一旦、スタッフに抱えられてステージ裏にはけ、救急車が呼ばれたが、「ステージを途中で投げ出すわけにはいかない」と尾崎は搬送を拒否。
スタッフに抱えられてステージに戻った彼は演奏を続行。左足を浮かせたり、スタッフに抱えられながら熱唱を続けた。
(こちらの映像ではスタッフに肩車をされながら歌っている)
しかし、骨折している左足の痛みは増していき、朦朧とする意識の中、最後はステージに這いつくばって激痛に耐えながら予定曲を歌い切った。
演奏終了後、ステージを降りた尾崎は、すぐさま救急車で搬送された——。
<SET LIST>
1. 反核 / 『核 (CORE) 』の原曲
2. Scrambling Rock' n' Roll (間奏中に骨折)
3. 十七歳の地図
4. 愛の消えた街
全治3カ月の重傷
本人の希望で、出自した自衛隊中央病院に搬送された尾崎は、右蹠(あしうら)捻挫・左踵(かかと)骨圧迫骨折で全治3カ月と診断された。

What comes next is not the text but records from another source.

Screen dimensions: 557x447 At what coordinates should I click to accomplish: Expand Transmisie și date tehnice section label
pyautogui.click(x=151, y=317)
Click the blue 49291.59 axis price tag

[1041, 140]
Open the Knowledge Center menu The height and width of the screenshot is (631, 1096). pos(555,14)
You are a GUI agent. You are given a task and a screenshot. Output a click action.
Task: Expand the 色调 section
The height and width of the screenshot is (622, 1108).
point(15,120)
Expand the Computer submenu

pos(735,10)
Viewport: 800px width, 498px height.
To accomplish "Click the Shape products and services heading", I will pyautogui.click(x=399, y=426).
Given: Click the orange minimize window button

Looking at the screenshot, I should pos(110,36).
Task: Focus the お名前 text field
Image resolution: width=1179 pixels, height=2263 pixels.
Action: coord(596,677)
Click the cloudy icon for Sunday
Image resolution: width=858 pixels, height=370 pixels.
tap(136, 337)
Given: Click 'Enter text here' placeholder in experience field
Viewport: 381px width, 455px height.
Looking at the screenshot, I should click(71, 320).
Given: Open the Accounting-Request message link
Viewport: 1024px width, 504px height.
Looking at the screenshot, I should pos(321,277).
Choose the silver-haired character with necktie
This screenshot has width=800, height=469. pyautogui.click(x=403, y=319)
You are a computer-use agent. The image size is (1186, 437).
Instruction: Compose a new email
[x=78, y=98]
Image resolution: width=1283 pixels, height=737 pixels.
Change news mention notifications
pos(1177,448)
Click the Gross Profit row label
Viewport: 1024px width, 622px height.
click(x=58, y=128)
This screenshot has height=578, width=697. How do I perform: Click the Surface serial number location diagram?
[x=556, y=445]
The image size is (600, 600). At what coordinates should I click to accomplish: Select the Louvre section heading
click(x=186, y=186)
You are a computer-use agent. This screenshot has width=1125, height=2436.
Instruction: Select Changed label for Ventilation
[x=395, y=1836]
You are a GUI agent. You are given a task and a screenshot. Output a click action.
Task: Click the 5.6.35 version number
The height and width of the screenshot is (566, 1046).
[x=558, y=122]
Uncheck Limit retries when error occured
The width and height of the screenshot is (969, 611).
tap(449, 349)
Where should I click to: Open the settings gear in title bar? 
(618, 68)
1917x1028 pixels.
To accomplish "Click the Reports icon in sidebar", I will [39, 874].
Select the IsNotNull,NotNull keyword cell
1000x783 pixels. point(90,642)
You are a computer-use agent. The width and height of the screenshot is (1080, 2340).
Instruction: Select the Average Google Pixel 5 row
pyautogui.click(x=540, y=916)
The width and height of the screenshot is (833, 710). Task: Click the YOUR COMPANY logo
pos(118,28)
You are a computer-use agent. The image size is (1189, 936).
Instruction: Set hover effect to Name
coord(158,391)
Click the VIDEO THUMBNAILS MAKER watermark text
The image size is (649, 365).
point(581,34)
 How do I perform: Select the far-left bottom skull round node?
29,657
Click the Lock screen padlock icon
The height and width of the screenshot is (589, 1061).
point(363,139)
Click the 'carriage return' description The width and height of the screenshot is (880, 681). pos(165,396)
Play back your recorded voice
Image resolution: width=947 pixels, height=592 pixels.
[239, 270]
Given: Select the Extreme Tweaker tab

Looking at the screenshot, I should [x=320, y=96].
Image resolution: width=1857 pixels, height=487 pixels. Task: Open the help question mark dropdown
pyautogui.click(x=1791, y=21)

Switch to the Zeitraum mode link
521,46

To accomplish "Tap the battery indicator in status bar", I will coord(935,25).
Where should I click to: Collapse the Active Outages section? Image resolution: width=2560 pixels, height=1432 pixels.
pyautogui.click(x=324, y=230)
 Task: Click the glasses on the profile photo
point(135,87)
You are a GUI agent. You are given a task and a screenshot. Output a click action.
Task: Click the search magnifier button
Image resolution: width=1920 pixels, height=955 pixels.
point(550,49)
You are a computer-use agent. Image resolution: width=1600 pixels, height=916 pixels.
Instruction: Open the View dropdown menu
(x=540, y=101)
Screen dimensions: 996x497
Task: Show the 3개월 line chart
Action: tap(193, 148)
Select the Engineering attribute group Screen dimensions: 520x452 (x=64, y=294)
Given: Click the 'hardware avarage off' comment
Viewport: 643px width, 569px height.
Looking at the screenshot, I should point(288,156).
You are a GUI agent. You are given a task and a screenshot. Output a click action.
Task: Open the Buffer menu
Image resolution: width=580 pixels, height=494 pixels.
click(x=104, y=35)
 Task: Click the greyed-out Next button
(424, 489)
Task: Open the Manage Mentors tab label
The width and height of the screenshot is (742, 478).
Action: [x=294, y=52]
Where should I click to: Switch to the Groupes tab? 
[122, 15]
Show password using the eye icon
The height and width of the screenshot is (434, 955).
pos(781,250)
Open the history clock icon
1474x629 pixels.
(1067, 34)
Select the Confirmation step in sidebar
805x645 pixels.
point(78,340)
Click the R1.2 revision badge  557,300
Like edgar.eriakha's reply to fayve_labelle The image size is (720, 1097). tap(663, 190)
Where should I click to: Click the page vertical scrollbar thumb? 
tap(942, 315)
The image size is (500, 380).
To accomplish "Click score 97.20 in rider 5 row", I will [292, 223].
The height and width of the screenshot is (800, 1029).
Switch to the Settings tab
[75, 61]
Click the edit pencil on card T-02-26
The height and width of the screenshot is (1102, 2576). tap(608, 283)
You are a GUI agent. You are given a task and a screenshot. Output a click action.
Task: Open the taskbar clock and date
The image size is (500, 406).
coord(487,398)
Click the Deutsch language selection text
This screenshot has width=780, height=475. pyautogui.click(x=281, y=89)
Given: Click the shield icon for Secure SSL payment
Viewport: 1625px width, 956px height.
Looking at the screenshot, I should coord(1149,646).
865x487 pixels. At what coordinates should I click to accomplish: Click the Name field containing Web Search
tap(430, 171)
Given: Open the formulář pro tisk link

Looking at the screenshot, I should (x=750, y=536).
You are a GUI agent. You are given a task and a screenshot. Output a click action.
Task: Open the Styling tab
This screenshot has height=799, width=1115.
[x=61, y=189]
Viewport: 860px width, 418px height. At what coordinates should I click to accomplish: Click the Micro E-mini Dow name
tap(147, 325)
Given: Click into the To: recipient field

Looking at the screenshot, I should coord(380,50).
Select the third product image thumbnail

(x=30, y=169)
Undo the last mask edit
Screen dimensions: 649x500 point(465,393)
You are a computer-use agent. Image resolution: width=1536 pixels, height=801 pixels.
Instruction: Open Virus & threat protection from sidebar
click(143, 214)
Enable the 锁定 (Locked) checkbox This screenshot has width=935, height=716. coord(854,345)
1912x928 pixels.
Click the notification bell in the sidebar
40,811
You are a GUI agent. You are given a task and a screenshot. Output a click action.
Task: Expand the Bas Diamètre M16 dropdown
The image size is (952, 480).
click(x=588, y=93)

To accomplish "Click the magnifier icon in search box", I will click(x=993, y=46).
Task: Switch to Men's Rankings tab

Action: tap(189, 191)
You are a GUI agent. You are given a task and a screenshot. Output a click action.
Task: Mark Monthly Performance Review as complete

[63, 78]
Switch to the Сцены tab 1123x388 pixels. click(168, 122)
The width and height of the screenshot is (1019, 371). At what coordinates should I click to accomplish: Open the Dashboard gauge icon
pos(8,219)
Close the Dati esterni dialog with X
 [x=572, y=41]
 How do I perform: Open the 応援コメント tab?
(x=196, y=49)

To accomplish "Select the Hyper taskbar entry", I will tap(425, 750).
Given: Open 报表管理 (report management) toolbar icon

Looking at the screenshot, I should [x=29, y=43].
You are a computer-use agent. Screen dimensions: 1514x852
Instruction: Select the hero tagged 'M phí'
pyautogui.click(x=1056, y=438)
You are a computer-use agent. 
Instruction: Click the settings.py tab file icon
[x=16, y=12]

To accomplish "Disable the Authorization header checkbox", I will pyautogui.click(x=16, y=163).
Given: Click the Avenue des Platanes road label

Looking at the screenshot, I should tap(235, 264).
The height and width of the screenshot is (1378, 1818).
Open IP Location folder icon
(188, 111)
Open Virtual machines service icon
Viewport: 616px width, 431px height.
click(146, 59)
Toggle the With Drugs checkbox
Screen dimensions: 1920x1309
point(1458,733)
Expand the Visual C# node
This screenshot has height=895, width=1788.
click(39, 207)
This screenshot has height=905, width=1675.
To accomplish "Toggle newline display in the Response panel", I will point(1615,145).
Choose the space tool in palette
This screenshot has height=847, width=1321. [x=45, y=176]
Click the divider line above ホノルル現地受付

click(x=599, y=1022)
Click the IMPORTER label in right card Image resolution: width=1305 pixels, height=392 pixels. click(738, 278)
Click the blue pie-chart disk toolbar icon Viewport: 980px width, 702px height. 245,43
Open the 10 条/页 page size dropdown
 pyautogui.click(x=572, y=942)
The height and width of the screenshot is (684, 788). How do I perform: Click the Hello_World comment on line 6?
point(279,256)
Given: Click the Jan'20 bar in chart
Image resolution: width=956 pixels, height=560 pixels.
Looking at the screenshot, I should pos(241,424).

左踵の骨が一部陥没しており、整復手術のため2週間入院することになり、翌日の吉川晃司とのジョイントライブも含めて、以降のスケジュールは全て白紙となった。
退院後は松葉杖での生活が続き、ギブスが取れたのは同年11月下旬、ボルトを抜いたのは翌年の2月だった。
ちなみに、アトミックカフェには浜田省吾も出演していたため、後日、彼から病室にお見舞いの花が贈られてきたという。
尾崎は学生時代、浜田省吾を好んで聴いており、さらに看護婦さん達から「なんで浜省が尾崎君のこと知ってるの~?」ともてはやされ、喜んでいたとか 笑
「何かから逃れるために、高い所から飛び降りる」
これは、デザイナーの田島照久氏による尾崎豊のデビューアルバム『十七歳の地図』のジャケットのテーマ。
自ら作ったこのテーマによるジャケット画を、ライブ会場で“照明イントレからのダイブ”という形で実際に目の当たりにした田島氏。
その時、彼は尾崎に「(世間に提示したイメージを) 自ら演じて、落とし前をつけていく」という劇場型パフォーマンスの片鱗を感じたという。
尾崎の音楽人生は波乱万丈で、まさに劇場型だったといえるだろうーー。